INSTRUCTION –
Copy the lines of each record below word for word.

RECORDS FOR THIS TASK –

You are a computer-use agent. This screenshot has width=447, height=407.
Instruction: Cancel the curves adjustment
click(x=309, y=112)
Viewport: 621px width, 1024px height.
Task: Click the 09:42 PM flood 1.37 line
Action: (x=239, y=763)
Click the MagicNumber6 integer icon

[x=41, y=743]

WORKED ANSWER –
You are a computer-use agent. This screenshot has width=447, height=407.
Instruction: Cancel the curves adjustment
click(x=309, y=112)
Viewport: 621px width, 1024px height.
Task: Click the 09:42 PM flood 1.37 line
Action: (x=239, y=763)
Click the MagicNumber6 integer icon

[x=41, y=743]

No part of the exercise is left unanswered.